While some facilitators are discreet and rely on word of mouth to make themselves known, others clearly show their colors. This is the case of an internet café located in the popular district of Belouizdad, in Algiers. This afternoon, around ten customers are waiting in front of the window. “We book appointments for the United States, Canada and the United Kingdom, but no longer for France. Because of the scarcity of slots, it is no longer profitable,” explains Fayçal*, an employee.
The service offered is a technological-bureaucratic craft: “We monitor the platform all day long. As soon as slots open, we call customers from a pre-established list. They have to tell us the OTP [One Time Password] they receive, but if they don’t respond when we contact them, we move on to the next customer on the list,” describes Fayçal.
Previously, unofficial providers used their own phone numbers to get appointments and then resold the slots. VFS Global hoped to stem the phenomenon by introducing the OTP code, sent directly to applicants on their mobile. But operators have adapted.
“Political management of niches”
In Birtouta, in the southern suburbs of Algiers, Nashida, employed in a travel agency, also spends her days on the sites of VFS Global and BLS, the two official providers of French and Spanish consular services. The 40-year-old from Algeria books appointments for 5,000 dinars per person. A small job that she has been doing since 2019, but which she considers less and less profitable.
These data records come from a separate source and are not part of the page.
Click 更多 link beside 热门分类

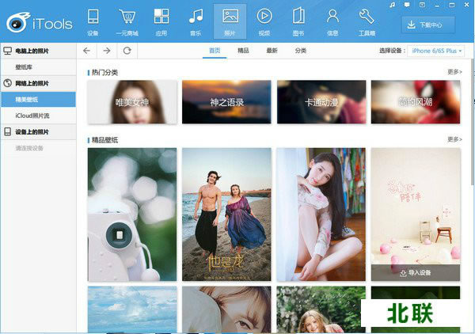(x=454, y=71)
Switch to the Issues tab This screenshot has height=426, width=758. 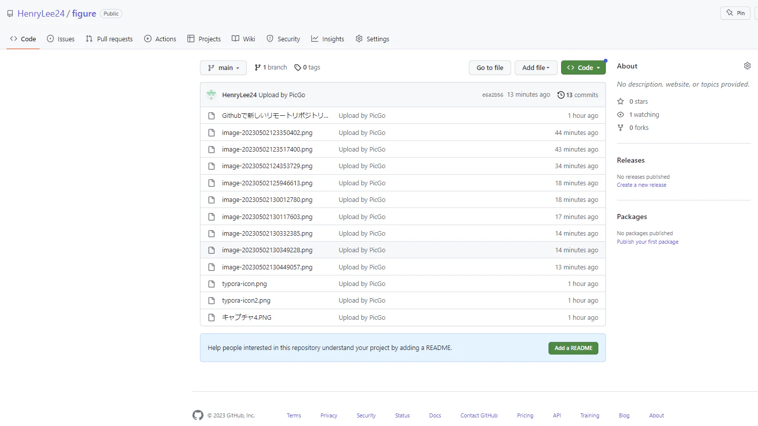pos(60,39)
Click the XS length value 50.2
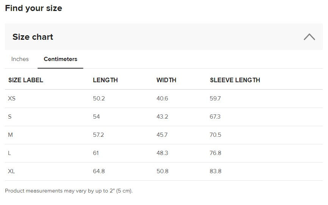Viewport: 328px width, 205px height. (99, 99)
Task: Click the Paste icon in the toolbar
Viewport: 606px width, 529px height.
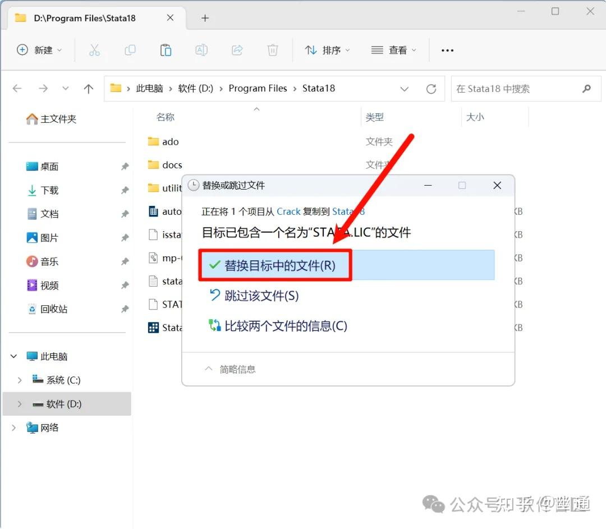Action: pyautogui.click(x=166, y=50)
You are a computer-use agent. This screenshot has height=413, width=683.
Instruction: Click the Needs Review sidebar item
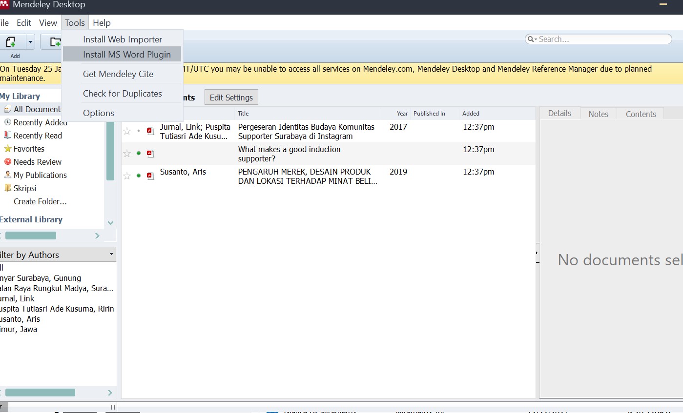point(37,162)
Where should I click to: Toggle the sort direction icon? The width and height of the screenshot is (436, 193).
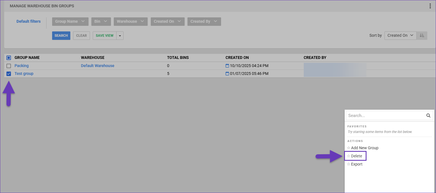click(x=422, y=35)
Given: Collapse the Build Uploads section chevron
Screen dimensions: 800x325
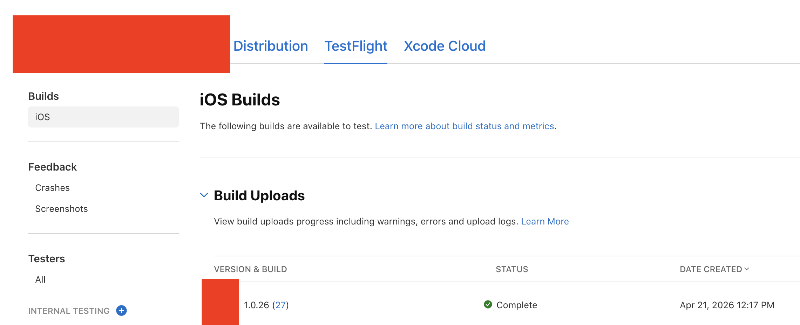Looking at the screenshot, I should pos(204,195).
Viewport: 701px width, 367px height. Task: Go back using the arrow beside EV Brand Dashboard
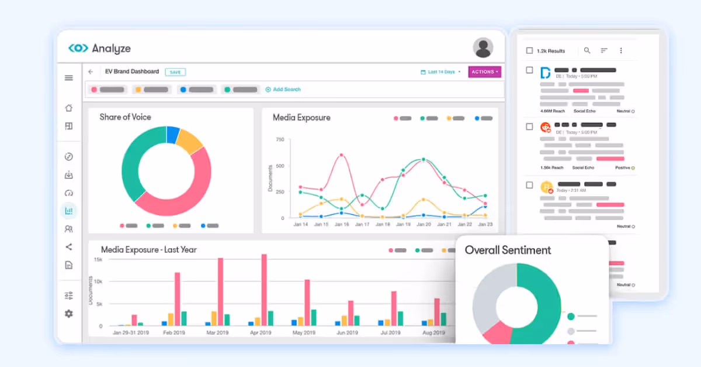pyautogui.click(x=90, y=71)

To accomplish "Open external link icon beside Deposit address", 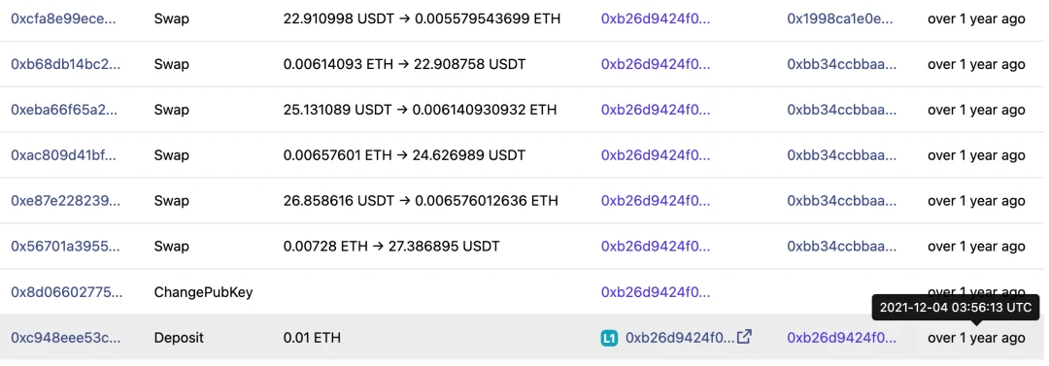I will click(x=744, y=337).
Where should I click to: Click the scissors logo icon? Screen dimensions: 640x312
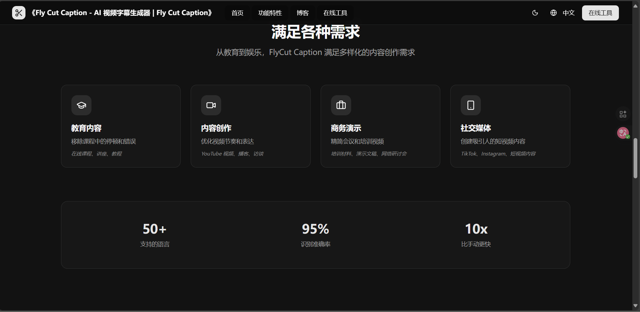pos(19,13)
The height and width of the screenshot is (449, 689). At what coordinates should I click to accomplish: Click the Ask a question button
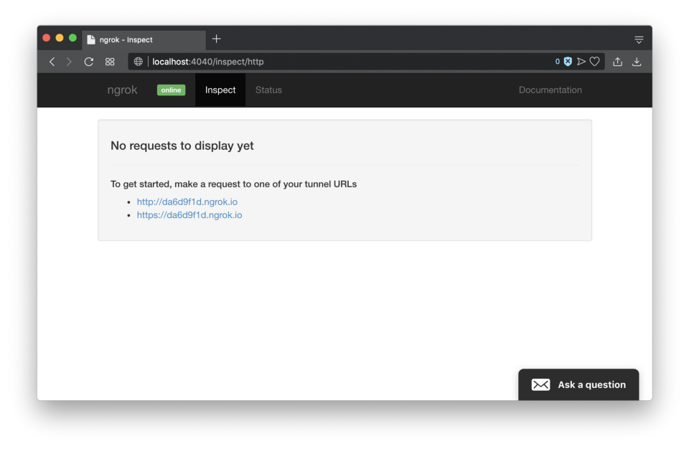(x=578, y=384)
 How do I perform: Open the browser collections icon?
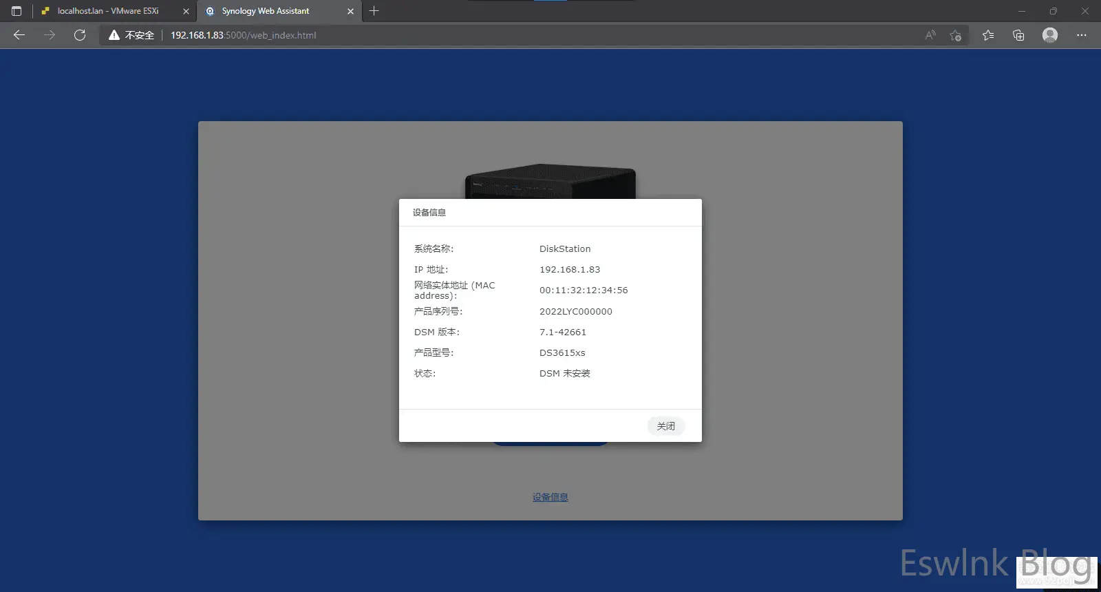pos(1018,35)
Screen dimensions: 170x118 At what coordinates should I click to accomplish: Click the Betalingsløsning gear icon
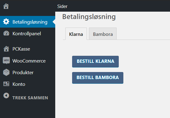[x=6, y=21]
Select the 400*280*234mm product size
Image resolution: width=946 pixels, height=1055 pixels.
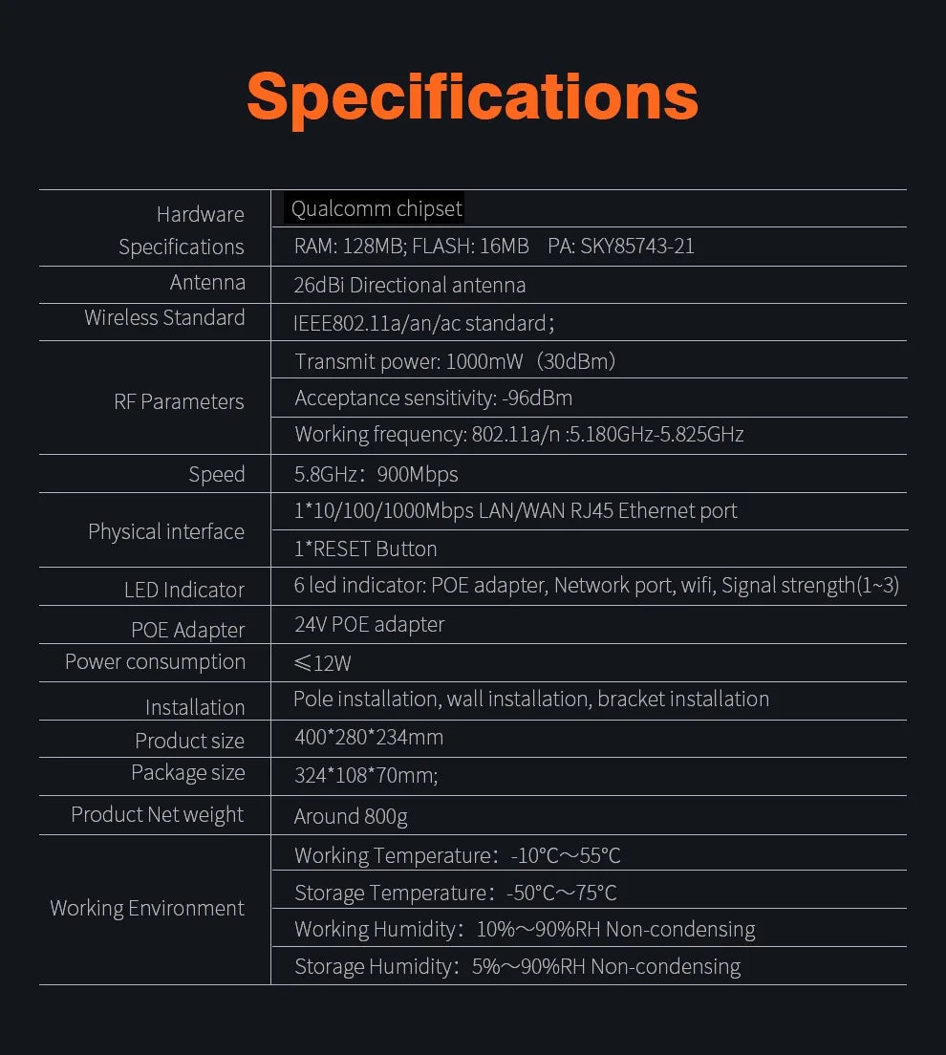369,737
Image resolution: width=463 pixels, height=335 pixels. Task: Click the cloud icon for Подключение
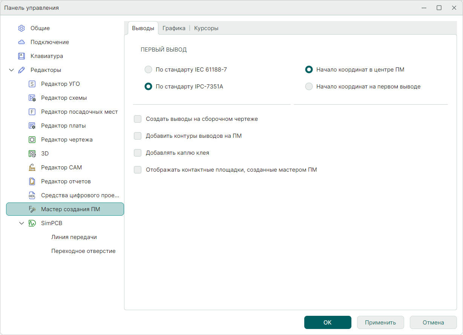click(x=21, y=42)
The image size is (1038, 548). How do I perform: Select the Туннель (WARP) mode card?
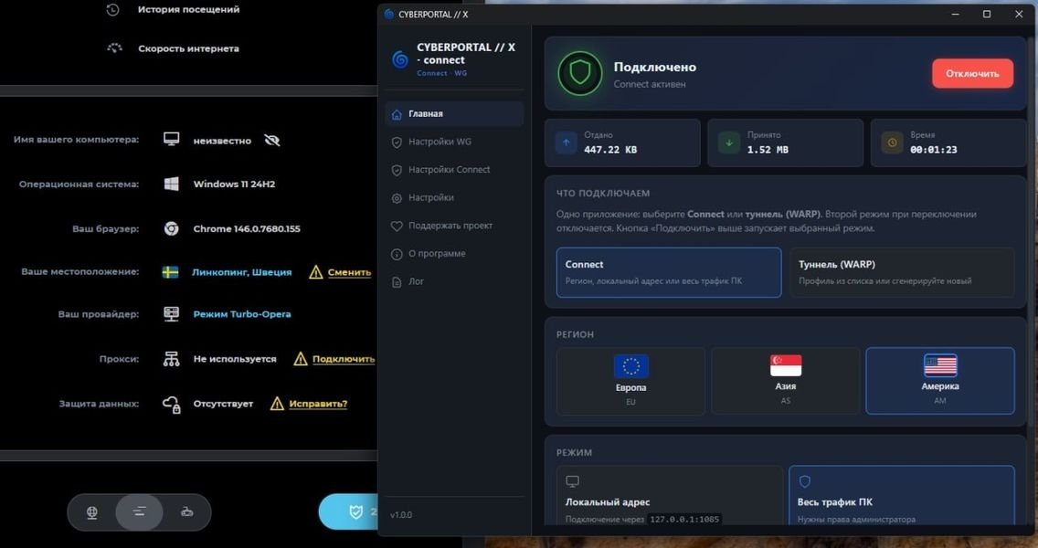(902, 272)
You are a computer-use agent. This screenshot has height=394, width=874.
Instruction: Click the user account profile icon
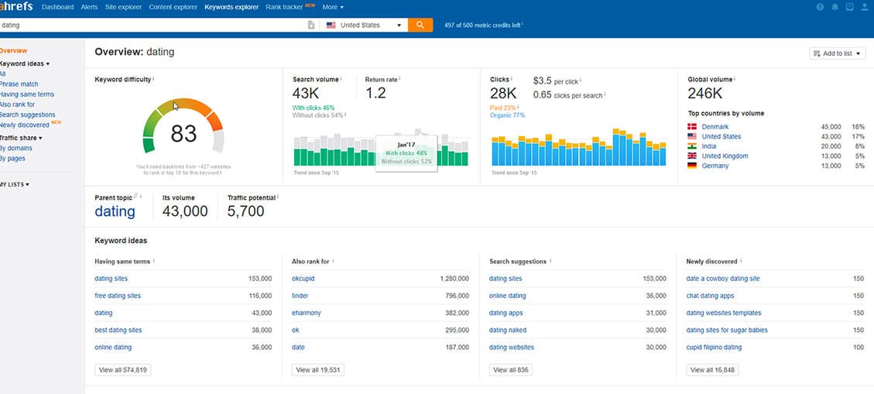coord(865,7)
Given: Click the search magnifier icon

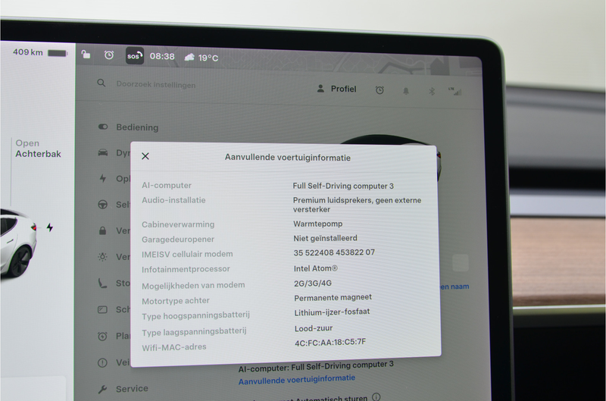Looking at the screenshot, I should pos(102,83).
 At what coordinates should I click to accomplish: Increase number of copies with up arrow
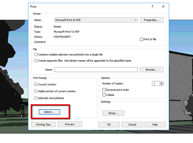161,83
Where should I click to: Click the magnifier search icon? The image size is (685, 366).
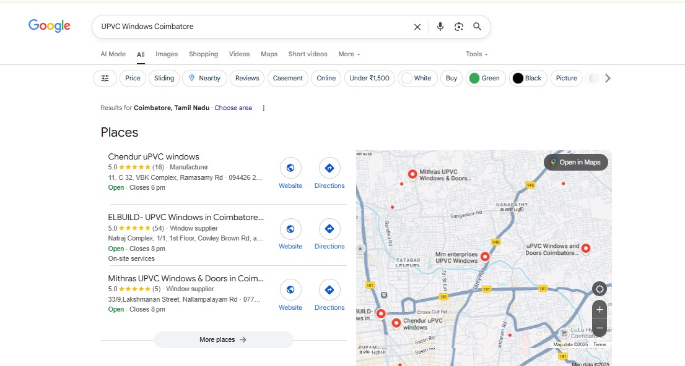point(478,27)
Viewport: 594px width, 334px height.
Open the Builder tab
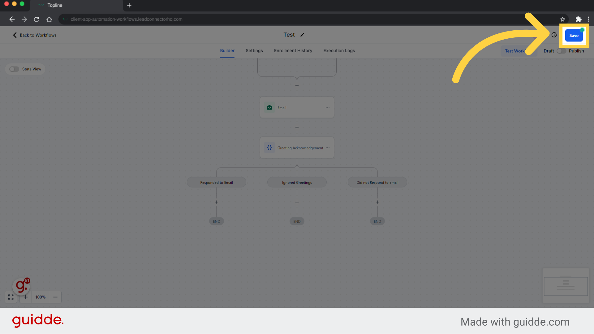(x=227, y=51)
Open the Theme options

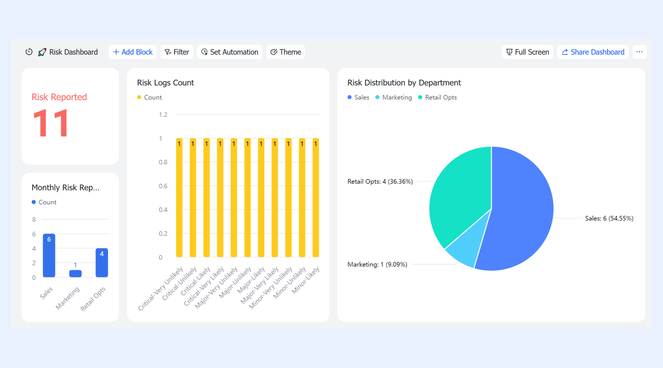[x=285, y=52]
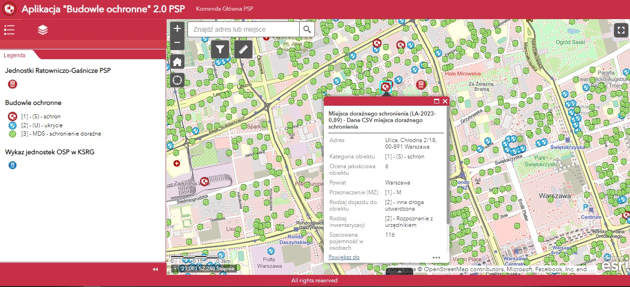Viewport: 630px width, 287px height.
Task: Click the address search input field
Action: point(243,29)
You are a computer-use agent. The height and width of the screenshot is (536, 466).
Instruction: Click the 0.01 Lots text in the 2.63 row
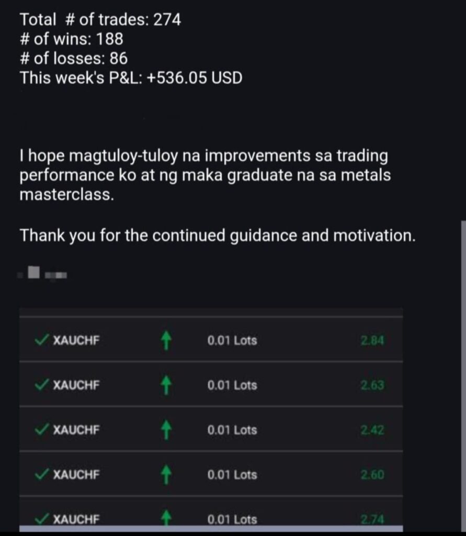coord(232,386)
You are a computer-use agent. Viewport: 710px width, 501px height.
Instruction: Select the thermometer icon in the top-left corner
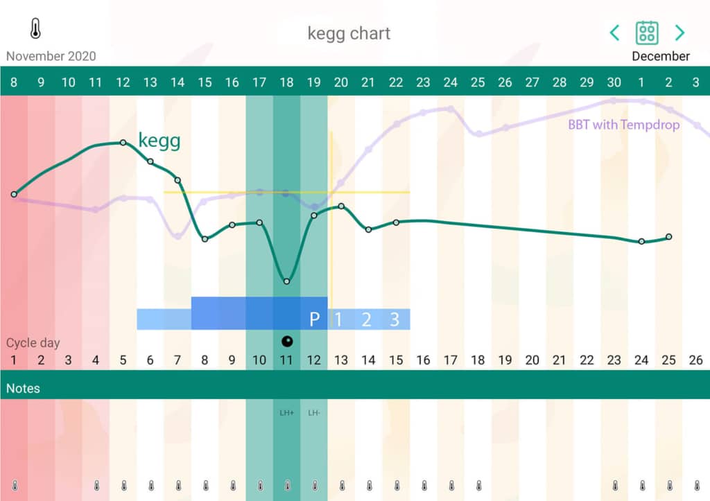click(35, 27)
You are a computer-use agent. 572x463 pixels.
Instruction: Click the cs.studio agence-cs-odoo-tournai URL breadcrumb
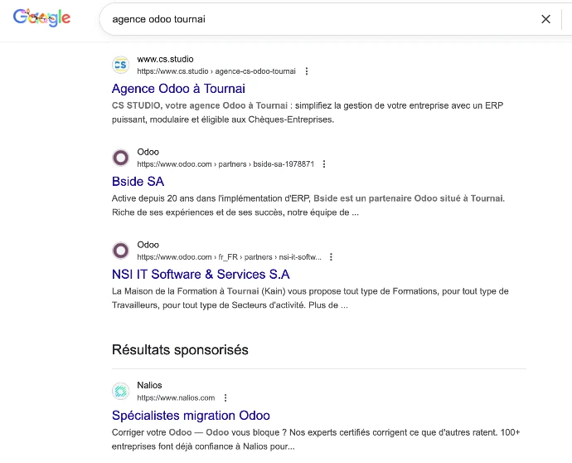216,71
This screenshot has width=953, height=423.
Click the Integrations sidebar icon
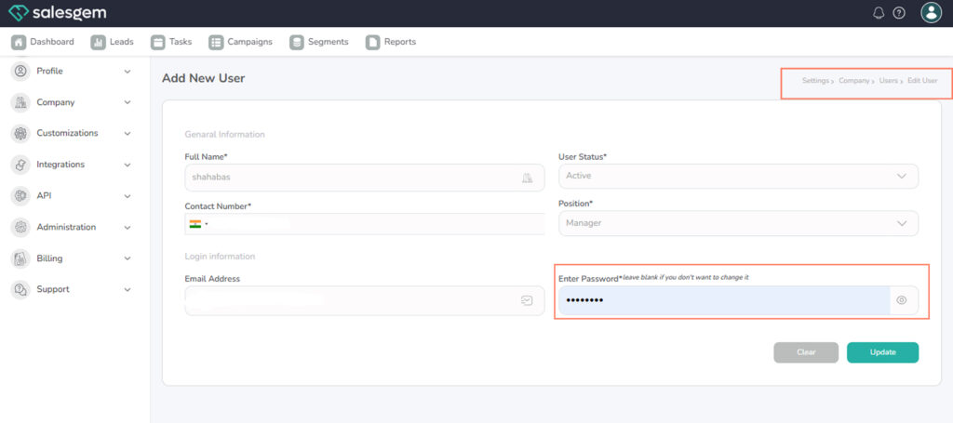click(x=20, y=165)
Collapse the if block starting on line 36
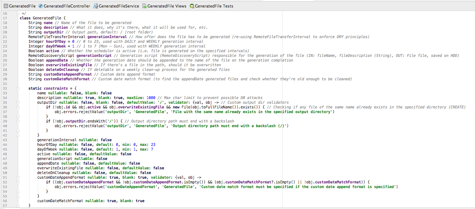Viewport: 475px width, 209px height. point(18,107)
Denouncing “political management of meeting slots”, she is convinced that the recurring diplomatic crises between Algiers and Paris are at the origin of this blockage. The same goes for Spanish visas: Algeria suspended in 2022 the “treaty of friendship, good neighborliness and cooperation” concluded twenty years earlier with Spain, after its change of heart on the Western Sahara issue. to get closer to Morocco’s position. “That’s when the restriction on appointment slots started,” Nashida recalls.
In 2021, the French Minister of the Interior, Gérald Darmanin, announced a 50% reduction in the granting of visas for Algerians in order to encourage the country to take back its nationals in an irregular situation. In December 2022 the same official announced “a return to normal” in the issuance of visas. But “meetings are becoming increasingly rare,” notes Nashida. In my opinion, this is a way to keep the same delivery rate. »
In March, Le Monde revealed that an “evaluation mission” of France’s visa policy had been entrusted to Paul Hermelin, president of digital services giant Capgemini. According to the mission letter signed by ministers Catherine Colonna and Gérald Darmanin, he must “identify avenues for improving appointment and processing times.” A project still in progress.